Lead researcher Professor Iain Buchan said: "Five decades of death records tell a tale of two Englands, North and South, divided by resources and life expectancy – a profound inequality resistant to the public health interventions of successive governments.

"A new approach is required, one that must address the economic and social factors that underpin early deaths, especially in younger populations, and one that focuses on rebalancing the wider economy to help drive investment in northern towns and cities.

"The devolution of centralised powers may enable civic leaders to seed the economic growth to tackle this divide, but only if they are given the proportionate northern weighting of funds to do so."

The study divided England into the North – comprising the North-East, North-West, Yorkshire and the Humber, East Midlands and West Midlands – and the South – comprising the East, South West, London and South-East.

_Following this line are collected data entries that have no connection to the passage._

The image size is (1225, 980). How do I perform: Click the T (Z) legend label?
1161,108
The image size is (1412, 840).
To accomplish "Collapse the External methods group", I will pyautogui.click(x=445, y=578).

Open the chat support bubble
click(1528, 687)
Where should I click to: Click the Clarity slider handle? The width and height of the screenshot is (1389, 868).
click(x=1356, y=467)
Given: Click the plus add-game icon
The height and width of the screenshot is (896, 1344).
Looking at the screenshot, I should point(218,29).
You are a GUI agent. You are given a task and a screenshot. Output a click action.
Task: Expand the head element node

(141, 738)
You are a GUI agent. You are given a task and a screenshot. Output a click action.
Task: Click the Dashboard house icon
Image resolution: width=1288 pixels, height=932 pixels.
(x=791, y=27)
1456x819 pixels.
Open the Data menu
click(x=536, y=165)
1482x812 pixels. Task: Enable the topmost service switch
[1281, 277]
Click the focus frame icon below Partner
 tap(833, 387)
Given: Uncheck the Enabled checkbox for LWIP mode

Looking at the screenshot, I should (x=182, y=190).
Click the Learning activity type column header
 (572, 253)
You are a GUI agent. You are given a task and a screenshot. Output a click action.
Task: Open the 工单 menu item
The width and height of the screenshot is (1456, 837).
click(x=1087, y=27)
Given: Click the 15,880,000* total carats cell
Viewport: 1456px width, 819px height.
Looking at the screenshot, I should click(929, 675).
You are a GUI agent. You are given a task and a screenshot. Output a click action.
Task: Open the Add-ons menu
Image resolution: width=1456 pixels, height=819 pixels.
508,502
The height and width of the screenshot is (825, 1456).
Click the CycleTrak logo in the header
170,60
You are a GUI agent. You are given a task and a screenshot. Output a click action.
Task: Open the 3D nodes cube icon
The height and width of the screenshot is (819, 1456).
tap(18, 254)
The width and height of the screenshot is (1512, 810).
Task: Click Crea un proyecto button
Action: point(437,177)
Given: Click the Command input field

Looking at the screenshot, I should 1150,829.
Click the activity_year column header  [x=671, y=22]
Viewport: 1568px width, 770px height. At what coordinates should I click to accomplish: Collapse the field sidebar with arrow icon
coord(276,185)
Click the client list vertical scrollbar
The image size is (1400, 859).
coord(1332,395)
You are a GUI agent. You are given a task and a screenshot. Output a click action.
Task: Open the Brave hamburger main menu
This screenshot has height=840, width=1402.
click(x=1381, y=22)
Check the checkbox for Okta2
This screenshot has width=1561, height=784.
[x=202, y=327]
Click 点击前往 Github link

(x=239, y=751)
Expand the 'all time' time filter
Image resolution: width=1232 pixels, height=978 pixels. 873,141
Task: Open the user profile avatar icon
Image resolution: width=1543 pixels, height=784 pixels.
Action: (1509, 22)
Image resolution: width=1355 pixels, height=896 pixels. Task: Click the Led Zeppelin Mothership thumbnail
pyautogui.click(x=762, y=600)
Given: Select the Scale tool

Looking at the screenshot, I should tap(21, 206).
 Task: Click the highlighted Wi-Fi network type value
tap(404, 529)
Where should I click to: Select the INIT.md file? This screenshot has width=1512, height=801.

Co-author Professor Tim Doran, from the University of York, said: "These important findings were made possible by examining public health data – held by the NHS and other agencies – dating back decades.

"The data, technology and skills now exist to better understand population health and develop public policies to improve it proportionately."

The study used data from the Office for National Statistics on the whole English population from 1965 to 2015 and was supported by the Health eResearch Centre at the University of Manchester, which is part of the Farr Institute and funded through a consortium of 10 partners led by the Medical Research Council.

Dr Hakim Yadi, chief executive of the Northern Health Science Alliance (NHSA), a partnership of universities and NHS organisations, said: "Health inequalities between the North and South of the country must be addressed by Government as a priority.

"The NHSA wants to harness the North's huge potential in health innovation and life sciences for the benefit of its 15 million population. Research conducted by IPPR North demonstrates the Government invests much less in health research funding in the North of England than in the South, despite the huge need, as demonstrated by this research, to address inequalities."

The full results will be published in the BMJ's Journal of Epidemiology & Community Health.